Детский мир

Чёрной кошкой свернулась брошенная на пол мятая сумка. Задохнувшаяся бытом и бетоном квартира – комната.
Ковыряемся, каждый о своём, в детских сопливых мыслях.

– Шкура болотная!!! Надрать тебе жопу, так поумнел бы!!!
А он с детства не видел «Шкуры болотной» и не понимал связи жопы с приобретением ума. Он и так был умным, и безо всякой «жопы».
… показал какую-то штуку. Сказал: «Киноварь».
«Киноварь» – это когда смотришь кино, а на кухне клокочет и тоже хочет смотреть кино суп. Вот тебе и «Киноварь». Так… ассоциации…
… и фамилия характерная – Кукушкин. То есть родители куковали, куковали, а он, как подкидыш в собственной семье, вырос тихим и умным. Назло всему, пинающему его, миру. Сестра орала как тепловоз: бессмысленно, надрывно, сама кем-то вечно куда-то гонимая, тупая неудовлетворенная и жесткая плоть.

Счастливое детство его родители прокуковали.

Над головой был слышен топот и разнобой голосов счастливой семьи.
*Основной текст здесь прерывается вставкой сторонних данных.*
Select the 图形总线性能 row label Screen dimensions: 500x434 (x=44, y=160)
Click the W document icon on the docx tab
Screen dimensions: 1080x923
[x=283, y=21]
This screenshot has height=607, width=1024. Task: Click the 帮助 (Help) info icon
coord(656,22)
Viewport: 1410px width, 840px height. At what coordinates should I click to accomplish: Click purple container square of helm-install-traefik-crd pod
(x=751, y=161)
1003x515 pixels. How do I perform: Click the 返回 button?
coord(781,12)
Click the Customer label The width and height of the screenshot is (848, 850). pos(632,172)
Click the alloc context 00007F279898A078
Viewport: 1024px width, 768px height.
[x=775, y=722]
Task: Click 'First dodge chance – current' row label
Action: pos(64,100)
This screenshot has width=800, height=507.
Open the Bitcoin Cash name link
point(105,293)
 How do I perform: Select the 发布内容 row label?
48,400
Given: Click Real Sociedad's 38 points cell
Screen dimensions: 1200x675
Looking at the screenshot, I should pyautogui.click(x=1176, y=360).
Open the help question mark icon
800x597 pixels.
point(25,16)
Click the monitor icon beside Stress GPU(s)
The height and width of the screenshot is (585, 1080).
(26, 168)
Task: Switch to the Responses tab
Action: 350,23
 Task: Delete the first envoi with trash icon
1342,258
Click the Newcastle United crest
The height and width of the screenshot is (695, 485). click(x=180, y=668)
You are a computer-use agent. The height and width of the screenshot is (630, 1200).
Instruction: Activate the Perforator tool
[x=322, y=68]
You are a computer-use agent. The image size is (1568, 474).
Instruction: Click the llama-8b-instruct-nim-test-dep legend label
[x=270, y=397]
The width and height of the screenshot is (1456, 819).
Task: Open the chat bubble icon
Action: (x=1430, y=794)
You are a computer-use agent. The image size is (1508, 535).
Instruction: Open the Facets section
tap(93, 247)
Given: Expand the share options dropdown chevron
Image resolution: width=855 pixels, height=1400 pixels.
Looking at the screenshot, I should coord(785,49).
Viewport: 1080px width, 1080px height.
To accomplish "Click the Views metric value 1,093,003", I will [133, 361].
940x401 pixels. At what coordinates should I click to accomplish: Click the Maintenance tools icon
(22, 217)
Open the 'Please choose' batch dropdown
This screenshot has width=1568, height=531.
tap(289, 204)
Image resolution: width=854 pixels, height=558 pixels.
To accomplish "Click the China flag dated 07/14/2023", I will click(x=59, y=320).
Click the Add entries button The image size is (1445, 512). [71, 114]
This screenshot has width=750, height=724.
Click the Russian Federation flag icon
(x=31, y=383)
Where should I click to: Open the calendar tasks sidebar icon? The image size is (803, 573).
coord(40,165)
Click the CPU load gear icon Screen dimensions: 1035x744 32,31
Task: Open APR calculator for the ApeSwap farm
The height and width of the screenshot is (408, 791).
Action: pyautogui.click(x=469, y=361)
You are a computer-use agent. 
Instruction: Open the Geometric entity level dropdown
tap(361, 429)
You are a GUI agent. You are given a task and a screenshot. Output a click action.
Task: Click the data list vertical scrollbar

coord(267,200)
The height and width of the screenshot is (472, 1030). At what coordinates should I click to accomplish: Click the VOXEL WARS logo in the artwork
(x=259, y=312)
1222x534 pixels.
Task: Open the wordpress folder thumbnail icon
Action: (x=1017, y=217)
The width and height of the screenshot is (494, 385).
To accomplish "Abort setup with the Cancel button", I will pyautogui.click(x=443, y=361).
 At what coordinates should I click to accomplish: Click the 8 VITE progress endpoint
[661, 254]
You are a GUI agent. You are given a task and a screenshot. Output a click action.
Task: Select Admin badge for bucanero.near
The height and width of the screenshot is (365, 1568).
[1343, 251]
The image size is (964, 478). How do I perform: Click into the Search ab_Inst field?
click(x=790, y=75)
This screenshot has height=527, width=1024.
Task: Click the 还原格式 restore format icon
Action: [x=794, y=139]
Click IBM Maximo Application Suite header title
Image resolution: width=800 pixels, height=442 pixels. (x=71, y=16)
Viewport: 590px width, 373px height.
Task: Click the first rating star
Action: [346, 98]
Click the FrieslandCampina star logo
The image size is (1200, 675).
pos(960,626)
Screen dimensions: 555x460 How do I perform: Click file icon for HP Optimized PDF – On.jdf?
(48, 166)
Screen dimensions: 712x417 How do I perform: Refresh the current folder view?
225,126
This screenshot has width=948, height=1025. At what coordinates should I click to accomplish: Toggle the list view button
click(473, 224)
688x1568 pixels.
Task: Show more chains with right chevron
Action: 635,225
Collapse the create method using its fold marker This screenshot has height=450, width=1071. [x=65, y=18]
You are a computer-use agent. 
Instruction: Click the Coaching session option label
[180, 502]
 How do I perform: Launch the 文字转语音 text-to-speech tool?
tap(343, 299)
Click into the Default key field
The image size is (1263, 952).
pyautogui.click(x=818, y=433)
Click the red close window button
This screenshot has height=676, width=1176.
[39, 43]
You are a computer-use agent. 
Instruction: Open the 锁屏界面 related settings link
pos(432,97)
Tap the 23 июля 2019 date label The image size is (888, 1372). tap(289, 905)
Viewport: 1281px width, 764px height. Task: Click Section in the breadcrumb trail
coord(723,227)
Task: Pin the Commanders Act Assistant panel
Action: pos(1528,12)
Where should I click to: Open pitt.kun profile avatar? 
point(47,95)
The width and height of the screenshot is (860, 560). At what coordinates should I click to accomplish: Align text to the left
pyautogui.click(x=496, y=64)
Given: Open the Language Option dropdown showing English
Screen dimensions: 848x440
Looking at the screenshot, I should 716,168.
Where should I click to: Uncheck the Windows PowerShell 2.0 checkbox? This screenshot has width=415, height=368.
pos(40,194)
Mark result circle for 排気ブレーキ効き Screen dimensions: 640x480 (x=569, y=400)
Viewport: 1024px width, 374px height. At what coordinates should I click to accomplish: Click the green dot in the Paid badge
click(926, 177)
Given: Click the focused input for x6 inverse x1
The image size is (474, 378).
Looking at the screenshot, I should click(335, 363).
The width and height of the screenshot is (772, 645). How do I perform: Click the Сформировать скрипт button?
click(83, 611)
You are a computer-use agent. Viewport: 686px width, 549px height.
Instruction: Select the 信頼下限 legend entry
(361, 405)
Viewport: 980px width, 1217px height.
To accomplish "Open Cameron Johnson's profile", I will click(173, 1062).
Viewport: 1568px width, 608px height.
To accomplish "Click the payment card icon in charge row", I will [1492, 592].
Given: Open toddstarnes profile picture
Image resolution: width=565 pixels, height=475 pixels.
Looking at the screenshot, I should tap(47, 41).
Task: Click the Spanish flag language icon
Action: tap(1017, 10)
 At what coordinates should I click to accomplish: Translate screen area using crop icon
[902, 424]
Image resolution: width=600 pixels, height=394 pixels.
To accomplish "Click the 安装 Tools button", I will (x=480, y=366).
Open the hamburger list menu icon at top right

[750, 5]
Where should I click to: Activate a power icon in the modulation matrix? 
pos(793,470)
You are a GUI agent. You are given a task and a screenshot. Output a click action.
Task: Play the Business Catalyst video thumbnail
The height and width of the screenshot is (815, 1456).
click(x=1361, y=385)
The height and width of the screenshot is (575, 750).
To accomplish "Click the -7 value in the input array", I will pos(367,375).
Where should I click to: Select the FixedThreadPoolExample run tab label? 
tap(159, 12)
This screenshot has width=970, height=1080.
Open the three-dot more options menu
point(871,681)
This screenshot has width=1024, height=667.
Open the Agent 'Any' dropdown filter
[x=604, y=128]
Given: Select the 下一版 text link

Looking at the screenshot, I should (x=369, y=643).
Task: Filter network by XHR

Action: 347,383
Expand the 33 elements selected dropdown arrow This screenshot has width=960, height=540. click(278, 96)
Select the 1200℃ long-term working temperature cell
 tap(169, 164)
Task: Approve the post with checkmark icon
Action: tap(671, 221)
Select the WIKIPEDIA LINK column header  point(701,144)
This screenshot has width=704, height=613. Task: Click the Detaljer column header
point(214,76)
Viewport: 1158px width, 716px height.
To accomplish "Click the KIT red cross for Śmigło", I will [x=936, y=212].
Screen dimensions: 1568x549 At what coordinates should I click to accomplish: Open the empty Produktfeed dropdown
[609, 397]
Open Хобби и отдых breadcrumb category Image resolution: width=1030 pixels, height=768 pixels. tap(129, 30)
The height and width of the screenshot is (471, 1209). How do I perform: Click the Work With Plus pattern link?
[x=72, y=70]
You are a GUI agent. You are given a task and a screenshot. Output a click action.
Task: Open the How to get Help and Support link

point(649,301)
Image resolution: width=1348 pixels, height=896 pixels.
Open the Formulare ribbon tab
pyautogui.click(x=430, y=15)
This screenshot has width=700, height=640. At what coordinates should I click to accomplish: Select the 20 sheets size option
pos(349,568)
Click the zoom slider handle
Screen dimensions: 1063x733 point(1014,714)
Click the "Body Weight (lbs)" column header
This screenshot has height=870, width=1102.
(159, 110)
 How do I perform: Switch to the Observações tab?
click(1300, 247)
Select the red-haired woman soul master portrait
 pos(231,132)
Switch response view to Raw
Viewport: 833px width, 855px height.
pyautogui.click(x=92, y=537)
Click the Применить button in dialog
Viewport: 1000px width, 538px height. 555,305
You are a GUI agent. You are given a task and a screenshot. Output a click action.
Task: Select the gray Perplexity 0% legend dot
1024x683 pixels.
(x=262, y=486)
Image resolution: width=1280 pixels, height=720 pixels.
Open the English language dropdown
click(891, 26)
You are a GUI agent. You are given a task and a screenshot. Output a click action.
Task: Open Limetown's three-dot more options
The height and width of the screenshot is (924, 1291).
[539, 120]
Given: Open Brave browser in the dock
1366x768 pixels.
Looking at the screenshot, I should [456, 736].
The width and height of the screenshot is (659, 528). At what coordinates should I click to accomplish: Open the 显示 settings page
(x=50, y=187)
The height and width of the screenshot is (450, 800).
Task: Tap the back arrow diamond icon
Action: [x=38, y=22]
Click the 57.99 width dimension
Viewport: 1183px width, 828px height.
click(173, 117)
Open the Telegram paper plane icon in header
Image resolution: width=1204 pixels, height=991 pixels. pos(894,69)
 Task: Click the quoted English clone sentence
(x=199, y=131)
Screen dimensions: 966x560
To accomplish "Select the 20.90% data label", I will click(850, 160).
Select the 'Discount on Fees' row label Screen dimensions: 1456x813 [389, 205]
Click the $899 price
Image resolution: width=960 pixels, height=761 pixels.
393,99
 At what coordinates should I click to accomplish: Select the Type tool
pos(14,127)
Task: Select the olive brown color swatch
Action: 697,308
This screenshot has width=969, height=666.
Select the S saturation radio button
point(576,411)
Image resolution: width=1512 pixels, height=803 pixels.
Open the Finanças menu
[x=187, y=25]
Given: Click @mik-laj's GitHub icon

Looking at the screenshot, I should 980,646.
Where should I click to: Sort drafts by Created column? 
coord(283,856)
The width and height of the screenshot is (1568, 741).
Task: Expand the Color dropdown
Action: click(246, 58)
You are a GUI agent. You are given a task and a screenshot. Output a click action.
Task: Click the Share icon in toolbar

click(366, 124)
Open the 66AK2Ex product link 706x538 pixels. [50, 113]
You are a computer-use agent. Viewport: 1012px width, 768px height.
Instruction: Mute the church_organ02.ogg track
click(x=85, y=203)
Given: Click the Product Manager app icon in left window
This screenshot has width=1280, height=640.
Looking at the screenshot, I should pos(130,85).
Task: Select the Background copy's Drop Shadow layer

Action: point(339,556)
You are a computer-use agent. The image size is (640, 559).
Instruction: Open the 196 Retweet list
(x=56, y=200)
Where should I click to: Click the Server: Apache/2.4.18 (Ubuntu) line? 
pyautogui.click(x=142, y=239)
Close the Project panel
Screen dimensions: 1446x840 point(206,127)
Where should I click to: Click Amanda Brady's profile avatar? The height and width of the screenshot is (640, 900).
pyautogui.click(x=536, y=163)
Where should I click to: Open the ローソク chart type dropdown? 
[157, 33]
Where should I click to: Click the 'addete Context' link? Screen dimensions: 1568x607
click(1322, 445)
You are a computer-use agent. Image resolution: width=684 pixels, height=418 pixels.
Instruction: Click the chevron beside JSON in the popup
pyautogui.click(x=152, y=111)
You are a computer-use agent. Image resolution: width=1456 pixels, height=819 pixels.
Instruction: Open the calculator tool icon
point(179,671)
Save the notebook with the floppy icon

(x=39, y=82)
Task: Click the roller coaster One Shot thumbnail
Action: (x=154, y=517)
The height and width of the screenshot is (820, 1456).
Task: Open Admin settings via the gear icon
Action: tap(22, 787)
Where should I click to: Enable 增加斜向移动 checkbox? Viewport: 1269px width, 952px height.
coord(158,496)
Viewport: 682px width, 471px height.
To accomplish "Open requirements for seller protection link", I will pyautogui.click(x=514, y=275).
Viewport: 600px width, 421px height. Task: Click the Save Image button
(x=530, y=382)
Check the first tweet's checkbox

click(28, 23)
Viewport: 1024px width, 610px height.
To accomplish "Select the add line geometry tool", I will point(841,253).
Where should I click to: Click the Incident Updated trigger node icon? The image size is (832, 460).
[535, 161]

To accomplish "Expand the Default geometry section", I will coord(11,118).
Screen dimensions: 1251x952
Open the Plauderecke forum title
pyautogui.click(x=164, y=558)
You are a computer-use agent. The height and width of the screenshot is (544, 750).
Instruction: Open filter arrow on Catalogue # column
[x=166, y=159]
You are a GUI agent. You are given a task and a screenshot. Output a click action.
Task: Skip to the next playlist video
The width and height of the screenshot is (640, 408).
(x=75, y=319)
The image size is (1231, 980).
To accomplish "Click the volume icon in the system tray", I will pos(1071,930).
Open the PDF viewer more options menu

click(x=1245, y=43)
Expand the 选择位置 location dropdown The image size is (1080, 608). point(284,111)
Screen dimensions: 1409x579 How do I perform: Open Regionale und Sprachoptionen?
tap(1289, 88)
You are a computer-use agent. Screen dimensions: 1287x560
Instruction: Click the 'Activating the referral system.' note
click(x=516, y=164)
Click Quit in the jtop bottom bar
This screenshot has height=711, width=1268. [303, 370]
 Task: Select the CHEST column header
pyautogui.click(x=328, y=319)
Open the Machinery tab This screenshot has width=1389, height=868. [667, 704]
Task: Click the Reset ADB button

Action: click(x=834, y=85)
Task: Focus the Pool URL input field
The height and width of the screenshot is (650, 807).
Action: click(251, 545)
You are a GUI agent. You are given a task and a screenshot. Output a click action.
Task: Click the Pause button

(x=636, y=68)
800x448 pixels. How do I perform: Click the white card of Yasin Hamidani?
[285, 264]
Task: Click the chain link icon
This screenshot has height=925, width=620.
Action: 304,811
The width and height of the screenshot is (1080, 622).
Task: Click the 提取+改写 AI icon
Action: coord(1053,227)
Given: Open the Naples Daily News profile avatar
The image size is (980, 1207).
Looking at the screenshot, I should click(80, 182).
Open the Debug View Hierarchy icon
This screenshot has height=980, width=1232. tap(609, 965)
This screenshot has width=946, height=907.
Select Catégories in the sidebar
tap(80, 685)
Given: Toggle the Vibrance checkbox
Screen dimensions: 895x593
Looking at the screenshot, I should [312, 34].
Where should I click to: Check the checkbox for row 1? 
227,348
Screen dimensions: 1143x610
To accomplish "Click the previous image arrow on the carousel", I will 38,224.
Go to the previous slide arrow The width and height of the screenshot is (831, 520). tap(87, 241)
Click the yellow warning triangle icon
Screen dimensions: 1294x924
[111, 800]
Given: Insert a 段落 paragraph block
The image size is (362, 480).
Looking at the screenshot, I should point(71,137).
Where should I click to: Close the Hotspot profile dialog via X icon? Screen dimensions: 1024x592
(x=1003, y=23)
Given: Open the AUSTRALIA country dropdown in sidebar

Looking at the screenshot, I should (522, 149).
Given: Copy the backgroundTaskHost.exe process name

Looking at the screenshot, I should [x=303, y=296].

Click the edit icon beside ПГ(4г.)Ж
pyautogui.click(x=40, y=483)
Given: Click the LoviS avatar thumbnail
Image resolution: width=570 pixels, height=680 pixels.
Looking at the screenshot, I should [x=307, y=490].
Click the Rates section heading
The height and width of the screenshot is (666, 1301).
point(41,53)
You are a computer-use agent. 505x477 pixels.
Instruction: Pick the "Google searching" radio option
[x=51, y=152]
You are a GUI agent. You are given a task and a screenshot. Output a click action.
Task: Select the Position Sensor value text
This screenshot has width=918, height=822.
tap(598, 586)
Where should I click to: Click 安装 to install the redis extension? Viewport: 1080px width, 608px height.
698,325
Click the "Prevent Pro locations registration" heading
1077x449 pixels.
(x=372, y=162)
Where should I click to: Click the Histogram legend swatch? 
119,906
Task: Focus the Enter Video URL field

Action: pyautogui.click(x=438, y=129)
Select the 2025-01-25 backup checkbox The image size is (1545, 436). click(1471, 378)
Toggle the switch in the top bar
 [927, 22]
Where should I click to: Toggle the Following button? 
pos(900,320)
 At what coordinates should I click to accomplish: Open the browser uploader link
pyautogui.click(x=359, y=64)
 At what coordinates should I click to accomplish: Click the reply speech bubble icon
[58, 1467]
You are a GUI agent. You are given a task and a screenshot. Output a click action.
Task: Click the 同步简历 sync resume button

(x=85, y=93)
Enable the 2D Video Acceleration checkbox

Так же, наверное, на небесах топчутся и играют розовые, довольные загробной жизнью, ангелы.

Дверь захлопнулась, мы затихли. Мы вдвоем сидели на шатком шкафу и менялись. У меня была вкусно пахнущая стёрка, привезенная из братской страны, у него - сувенирная пушка из нашей, собственной, не братской.
– Давай меняться?
– Давай.
Получив стёрку, Кукушкин спрыгнул со шкафа и исчез. Я разглядывал пушку. Через минуту Кукушкин вспорхнул на шкаф и протянул ладонь. На ней, как на хлеборезке, нахохлились разрозненные крошки стёрки. Я ошалел так, что не успел обидеться.
– Невкусная. Отдавай пушку обратно!
Я пушку ему вернул, то есть остался ни с чем.
 
До конца подружиться не получилось. Мы переезжали на новую квартиру в другой район.

Он много читал и чурался двора. Там были другие игры. Да и не пускали его во двор. Я играл в эти другие игры: носился, поджигал, взрывал, дрался, пропадал на пустырях. Но, ударив однажды, в пылу игры, соседского мальчишку, был обескуражен тем, что тот вдруг разрыдался, причем в голос. С тех пор не дрался со слабыми. Мои друзья были года на два-три старше меня, поэтому сверстники были меня младше. А друзья, соответственно, били крепче.
Да лучше ударь!
Нет ничего мерзее словесного унижения человека! И нет ничего страшнее СЛОВА. Недаром в Новом Завете «слово» приравнивается мечу. Но словесная мерзость страшнее и больнее всякой физической раны. Словесная язва не заживает. Она годами портит сознание, затмевает душевные порывы, вновь и вновь напоминает о себе.
Уж лучше подраться.
Кукушкина никто не бил. Не за что было.

Тихо и ровно протекала его жизнь в школе.

Ад у него был дома.

Поэтому, думаю, жизнь свою он построил на чтении, сидя в одиночестве на шкафу, куда он меня и пригласил в гости. Там у него и марки, и спичечные этикетки, и набор мелких игрушек. Настоящее детское богатство.

А вот у другого одноклассника была совершенно недетская увлеченность. Он деньги копил. В пластиковой коробке из-под шашек. Носил всегда с собой и показывал на переменах свои 36 рублей и кучу мелочи. Странно, но никто его не обобрал и не трогал. Там даже не брезгливость и не присутствие дворовой чести проявлялись. А так…

Кукушкин же на шкафу собирал и прятал ото всех свое несоизмеримое ни с чем богатство. Высокое, и почти, на высоту шкафа, небесное. Он копил настоящее, ему уж очень близкое, ДЕТСКОЕ СЧАСТЬЕ, которое для многих из нас теперь безвозвратно ушло.
Вот так резко захочешь жить, да и задохнешься желанием жизни. Класс у нас был  странный: Воробьева, Малинина, Лисицын, я, (Дубов), Синицын, Кукушкин,  Зверев, Зеленов, Волкова  и т.п. Короче, сплошная лесополоса…

огромный Касьянов
ну, и девочка с фамилией Гефеле, у которой я списывал беспощадно.

А как просто отмахнуться от чужой жизни… Страшно подумать, что вот и Бог возьмет, и так же, отрицательным жестом, отмахнется от тебя. И все… Но это не Его правила.